Фрагмент текста:
Вспоминая свои ранние книги, Пришвин удивлялся, как он «умел за месяц разобраться и выпукло представить себе весь сектантский мир […] Я встречал профессоров, просидевших годы над диссертациями о сектантах, и с удивлением видел, что знаю больше их» [1653] . Причиной тому в данном случае было соединение книжного знания с личным, воспринятым в детстве опытом. Интерес Пришвина к расколу, обоготворение матери-природы и культ личного целомудрия были связаны с первой религией матери. Она происходила из богатого рода приокских старообрядцев, а позднее перешла в православие [1654] . Жена писателя рассказывала о «раскольничьем огне», который передался Пришвину [1655] ; и это несомненно то, что он сам хотел бы знать о себе.
1653
М. Пришвин. Записки о творчестве — Контекст-1974. Москва: Наука, 1975, 319.
1654
Ср. историю героини Пришвина, вышедшей из Даниловского согласия и принявшей православие (1/806).
1655
Пришвина. Путь к слову, 6.

Задания:
1. Воспроизведите из фрагмента о Пришвине всё, начиная со слов «Вспоминая свои ранние» и вплоть до слов «Наука, 1975, 319.».
2. Из какого рода, согласно фрагменту о Пришвине, происходила мать писателя?

Извлечённые данные:
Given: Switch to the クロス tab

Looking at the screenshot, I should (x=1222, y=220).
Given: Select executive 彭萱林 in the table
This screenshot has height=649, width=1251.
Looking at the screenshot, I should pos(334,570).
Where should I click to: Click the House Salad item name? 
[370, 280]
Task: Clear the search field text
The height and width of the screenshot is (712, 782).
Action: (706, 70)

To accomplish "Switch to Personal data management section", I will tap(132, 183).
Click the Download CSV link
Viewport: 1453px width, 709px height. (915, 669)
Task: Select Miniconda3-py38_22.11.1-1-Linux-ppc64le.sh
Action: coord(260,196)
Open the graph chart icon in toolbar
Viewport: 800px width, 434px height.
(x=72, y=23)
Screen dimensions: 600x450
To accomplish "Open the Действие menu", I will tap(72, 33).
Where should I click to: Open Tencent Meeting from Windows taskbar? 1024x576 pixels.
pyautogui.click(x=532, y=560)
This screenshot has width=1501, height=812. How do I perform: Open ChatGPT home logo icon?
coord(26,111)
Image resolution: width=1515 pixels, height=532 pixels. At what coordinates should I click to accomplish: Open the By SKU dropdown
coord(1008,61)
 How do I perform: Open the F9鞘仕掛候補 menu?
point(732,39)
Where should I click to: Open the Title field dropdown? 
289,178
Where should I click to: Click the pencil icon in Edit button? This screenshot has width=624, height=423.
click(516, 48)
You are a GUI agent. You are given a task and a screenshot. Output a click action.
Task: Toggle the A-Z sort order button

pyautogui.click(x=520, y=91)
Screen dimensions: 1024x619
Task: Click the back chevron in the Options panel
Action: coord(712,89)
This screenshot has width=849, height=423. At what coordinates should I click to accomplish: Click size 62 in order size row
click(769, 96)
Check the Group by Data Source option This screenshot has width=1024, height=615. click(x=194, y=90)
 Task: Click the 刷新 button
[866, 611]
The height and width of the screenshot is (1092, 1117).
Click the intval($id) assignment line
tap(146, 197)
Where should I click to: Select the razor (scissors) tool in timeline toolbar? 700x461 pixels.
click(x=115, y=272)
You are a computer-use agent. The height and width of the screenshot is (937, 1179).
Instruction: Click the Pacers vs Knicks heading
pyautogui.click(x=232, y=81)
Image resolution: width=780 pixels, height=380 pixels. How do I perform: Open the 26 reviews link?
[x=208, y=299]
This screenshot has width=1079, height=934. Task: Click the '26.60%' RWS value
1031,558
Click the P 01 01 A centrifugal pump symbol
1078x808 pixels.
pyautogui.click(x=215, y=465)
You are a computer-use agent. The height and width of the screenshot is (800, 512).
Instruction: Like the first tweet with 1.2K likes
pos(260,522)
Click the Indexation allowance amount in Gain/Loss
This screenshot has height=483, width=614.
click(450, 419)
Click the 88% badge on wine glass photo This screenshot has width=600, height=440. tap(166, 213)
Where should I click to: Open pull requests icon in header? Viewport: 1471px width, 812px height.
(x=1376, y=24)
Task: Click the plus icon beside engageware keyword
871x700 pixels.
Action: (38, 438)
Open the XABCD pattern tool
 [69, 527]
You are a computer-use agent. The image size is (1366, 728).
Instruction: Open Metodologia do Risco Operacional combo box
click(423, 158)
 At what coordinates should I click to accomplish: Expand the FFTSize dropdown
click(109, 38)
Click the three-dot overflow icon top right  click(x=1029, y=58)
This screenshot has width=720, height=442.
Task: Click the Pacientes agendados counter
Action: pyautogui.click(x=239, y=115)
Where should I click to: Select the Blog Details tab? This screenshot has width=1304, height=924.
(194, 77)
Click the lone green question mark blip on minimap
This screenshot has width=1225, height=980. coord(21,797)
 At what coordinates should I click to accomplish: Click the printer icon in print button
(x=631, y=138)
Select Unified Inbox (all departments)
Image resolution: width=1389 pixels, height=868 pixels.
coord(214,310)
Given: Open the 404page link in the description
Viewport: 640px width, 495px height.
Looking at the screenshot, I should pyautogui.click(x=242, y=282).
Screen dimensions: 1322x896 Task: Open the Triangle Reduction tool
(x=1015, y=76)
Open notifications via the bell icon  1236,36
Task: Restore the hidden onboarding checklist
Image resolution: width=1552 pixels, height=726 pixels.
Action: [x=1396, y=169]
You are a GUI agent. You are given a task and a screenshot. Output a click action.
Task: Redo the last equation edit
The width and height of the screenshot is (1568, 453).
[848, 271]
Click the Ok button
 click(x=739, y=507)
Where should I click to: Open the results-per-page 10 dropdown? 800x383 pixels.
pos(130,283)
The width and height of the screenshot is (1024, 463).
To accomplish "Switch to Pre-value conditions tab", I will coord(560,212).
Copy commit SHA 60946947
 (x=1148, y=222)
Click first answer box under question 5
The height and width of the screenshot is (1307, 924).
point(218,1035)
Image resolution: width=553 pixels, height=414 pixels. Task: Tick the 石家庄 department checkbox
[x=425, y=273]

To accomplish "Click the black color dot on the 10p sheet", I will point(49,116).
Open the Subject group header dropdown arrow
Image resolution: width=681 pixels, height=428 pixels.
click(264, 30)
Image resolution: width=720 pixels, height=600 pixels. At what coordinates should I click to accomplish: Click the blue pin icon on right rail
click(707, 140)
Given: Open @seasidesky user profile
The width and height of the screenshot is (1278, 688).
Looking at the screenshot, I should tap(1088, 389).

Ответы по заданиям:
1.
Вспоминая свои ранние книги, Пришвин удивлялся, как он «умел за месяц разобраться и выпукло представить себе весь сектантский мир […] Я встречал профессоров, просидевших годы над диссертациями о сектантах, и с удивлением видел, что знаю больше их» [1653] . Причиной тому в данном случае было соединение книжного знания с личным, воспринятым в детстве опытом. Интерес Пришвина к расколу, обоготворение матери-природы и культ личного целомудрия были связаны с первой религией матери. Она происходила из богатого рода приокских старообрядцев, а позднее перешла в православие [1654] . Жена писателя рассказывала о «раскольничьем огне», который передался Пришвину [1655] ; и это несомненно то, что он сам хотел бы знать о себе.
1653
М. Пришвин. Записки о творчестве — Контекст-1974. Москва: Наука, 1975, 319.

2. Из богатого рода приокских старообрядцев.